## Written problem
Rewrite the part of the entries that opens with the line containing "1040x730 pixels." and closes with the line containing "Action: (x=140, y=218)" as a JSON list of strings, one string per line, omitting any blank lines.
══════════════════════════════
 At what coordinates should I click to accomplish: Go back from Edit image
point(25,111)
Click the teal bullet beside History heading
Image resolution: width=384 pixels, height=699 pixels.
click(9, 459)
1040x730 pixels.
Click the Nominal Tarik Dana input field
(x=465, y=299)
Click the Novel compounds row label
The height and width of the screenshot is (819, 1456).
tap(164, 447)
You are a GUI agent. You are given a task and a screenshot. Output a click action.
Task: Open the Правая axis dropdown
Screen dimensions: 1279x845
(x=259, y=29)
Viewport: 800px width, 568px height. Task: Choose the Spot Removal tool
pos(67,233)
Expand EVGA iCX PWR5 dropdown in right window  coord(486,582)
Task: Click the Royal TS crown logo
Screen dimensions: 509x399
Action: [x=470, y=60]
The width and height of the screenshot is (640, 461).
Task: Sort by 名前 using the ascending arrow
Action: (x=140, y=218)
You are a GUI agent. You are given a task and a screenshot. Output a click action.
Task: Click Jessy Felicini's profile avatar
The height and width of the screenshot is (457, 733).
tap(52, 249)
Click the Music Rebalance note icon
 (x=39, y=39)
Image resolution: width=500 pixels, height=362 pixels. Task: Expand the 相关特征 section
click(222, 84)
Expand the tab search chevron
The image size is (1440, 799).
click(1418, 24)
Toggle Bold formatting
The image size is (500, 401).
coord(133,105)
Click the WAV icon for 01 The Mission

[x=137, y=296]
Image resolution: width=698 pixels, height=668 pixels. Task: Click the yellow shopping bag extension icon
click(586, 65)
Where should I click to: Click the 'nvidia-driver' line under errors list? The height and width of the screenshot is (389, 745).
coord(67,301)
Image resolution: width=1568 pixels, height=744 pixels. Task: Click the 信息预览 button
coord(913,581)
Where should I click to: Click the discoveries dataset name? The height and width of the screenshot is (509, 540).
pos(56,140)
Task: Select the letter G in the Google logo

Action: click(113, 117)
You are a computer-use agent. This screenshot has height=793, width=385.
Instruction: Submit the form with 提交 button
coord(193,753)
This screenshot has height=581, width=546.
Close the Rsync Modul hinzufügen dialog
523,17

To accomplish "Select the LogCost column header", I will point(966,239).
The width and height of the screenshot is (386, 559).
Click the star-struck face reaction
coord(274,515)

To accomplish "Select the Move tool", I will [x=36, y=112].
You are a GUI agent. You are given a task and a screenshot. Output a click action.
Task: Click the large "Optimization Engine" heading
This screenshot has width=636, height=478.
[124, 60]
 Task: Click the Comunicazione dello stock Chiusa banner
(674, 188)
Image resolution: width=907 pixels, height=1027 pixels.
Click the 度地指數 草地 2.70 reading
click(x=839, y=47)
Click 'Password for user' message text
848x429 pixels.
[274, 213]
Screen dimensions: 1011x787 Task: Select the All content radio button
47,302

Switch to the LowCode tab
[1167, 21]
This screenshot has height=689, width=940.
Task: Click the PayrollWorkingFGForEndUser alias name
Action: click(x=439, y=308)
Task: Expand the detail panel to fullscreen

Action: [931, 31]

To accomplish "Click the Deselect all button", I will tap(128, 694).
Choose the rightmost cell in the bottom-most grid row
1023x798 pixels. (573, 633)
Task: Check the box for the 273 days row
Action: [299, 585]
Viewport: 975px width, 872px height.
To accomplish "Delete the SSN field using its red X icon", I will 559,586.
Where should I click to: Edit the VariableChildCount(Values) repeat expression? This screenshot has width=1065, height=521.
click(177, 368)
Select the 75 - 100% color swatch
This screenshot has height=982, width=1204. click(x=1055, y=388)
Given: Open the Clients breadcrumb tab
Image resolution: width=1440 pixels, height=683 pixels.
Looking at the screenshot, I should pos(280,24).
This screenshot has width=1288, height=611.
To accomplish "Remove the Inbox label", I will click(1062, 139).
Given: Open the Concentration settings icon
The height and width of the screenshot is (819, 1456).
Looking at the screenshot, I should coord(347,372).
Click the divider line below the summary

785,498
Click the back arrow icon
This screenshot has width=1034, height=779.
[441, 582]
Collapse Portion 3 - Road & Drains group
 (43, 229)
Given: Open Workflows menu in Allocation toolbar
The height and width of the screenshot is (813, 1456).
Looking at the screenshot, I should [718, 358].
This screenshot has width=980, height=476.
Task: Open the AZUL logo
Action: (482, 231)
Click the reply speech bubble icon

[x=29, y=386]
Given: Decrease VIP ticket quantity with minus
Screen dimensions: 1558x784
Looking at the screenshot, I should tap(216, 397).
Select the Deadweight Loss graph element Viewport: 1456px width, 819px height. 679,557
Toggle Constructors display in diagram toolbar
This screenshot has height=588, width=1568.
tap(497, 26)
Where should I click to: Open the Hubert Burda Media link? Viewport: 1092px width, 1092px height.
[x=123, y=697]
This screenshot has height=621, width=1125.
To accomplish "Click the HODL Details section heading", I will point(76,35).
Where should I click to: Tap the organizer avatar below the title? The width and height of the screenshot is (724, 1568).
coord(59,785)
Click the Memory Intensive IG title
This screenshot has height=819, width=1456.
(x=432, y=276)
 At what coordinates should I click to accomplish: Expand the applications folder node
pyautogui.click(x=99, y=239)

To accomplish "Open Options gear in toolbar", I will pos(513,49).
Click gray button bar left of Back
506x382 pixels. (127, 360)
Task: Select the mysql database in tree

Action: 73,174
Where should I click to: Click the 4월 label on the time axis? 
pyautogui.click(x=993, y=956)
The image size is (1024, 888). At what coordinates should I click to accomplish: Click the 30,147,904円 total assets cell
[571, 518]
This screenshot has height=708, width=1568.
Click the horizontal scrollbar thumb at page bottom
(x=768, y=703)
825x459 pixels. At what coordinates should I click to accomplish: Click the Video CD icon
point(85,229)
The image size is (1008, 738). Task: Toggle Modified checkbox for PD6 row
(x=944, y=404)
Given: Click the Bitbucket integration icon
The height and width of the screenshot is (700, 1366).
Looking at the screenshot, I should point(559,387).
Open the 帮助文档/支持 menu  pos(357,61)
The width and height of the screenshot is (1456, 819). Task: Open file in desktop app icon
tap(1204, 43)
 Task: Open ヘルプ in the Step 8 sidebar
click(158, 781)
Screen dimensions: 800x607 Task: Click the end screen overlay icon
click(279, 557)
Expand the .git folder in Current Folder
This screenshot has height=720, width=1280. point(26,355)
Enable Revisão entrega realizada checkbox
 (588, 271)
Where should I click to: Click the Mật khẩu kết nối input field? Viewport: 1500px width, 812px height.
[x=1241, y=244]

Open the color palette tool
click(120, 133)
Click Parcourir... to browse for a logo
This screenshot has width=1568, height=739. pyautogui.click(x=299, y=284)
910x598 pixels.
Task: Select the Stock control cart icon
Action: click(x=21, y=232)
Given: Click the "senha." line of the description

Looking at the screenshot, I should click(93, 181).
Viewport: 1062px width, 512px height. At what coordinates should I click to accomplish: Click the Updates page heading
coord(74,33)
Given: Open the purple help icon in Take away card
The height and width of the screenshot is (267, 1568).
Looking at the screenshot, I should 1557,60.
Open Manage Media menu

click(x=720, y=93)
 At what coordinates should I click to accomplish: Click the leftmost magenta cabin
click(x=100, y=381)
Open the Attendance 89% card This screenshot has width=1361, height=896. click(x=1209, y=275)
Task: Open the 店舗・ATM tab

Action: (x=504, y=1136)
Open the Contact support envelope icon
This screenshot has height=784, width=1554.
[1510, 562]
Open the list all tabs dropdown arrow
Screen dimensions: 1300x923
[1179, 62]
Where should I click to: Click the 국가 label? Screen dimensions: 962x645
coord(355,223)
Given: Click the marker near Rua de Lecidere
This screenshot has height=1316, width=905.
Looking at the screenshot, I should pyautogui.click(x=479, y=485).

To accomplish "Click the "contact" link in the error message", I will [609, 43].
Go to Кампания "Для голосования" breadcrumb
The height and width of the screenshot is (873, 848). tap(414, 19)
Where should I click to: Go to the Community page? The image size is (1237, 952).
══════════════════════════════
## Answer to this exercise
[
  "1040x730 pixels.",
  "Click the Nominal Tarik Dana input field",
  "(x=465, y=299)",
  "Click the Novel compounds row label",
  "The height and width of the screenshot is (819, 1456).",
  "tap(164, 447)",
  "You are a GUI agent. You are given a task and a screenshot. Output a click action.",
  "Task: Open the Правая axis dropdown",
  "Screen dimensions: 1279x845",
  "(x=259, y=29)",
  "Viewport: 800px width, 568px height. Task: Choose the Spot Removal tool",
  "pos(67,233)",
  "Expand EVGA iCX PWR5 dropdown in right window  coord(486,582)",
  "Task: Click the Royal TS crown logo",
  "Screen dimensions: 509x399",
  "Action: [x=470, y=60]",
  "The width and height of the screenshot is (640, 461).",
  "Task: Sort by 名前 using the ascending arrow",
  "Action: (x=140, y=218)"
]